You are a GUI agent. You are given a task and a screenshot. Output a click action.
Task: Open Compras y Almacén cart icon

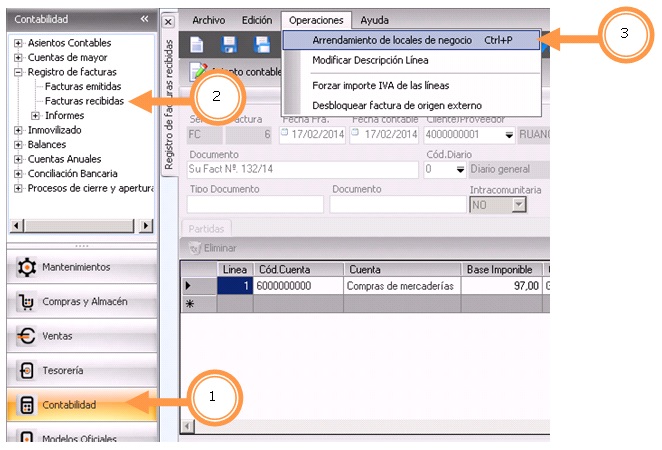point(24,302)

········

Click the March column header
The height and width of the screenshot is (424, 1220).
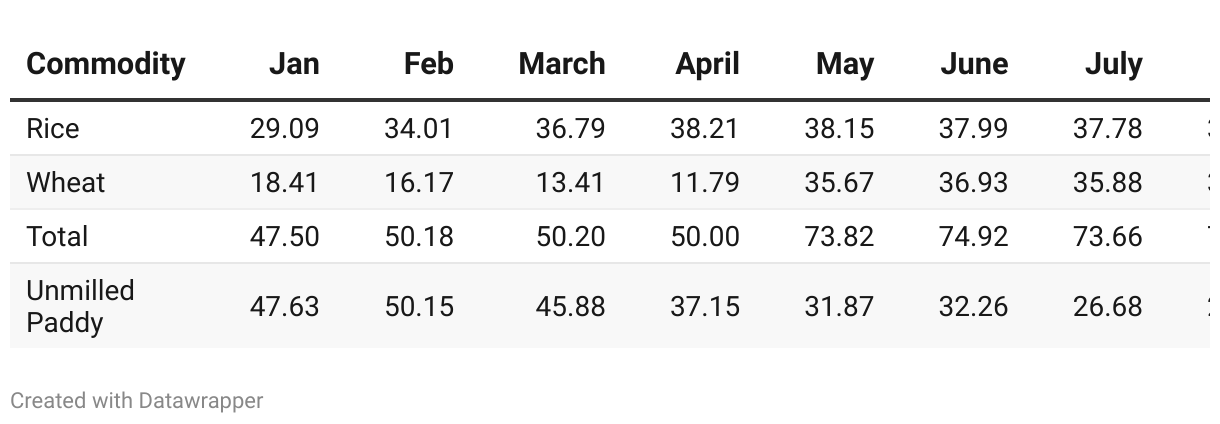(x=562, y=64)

········

List every line in the items above that contains the string "screenshot".

**Task result**.
You are a GUI agent. You are given a task and a screenshot. Output a click action.
The height and width of the screenshot is (424, 1220).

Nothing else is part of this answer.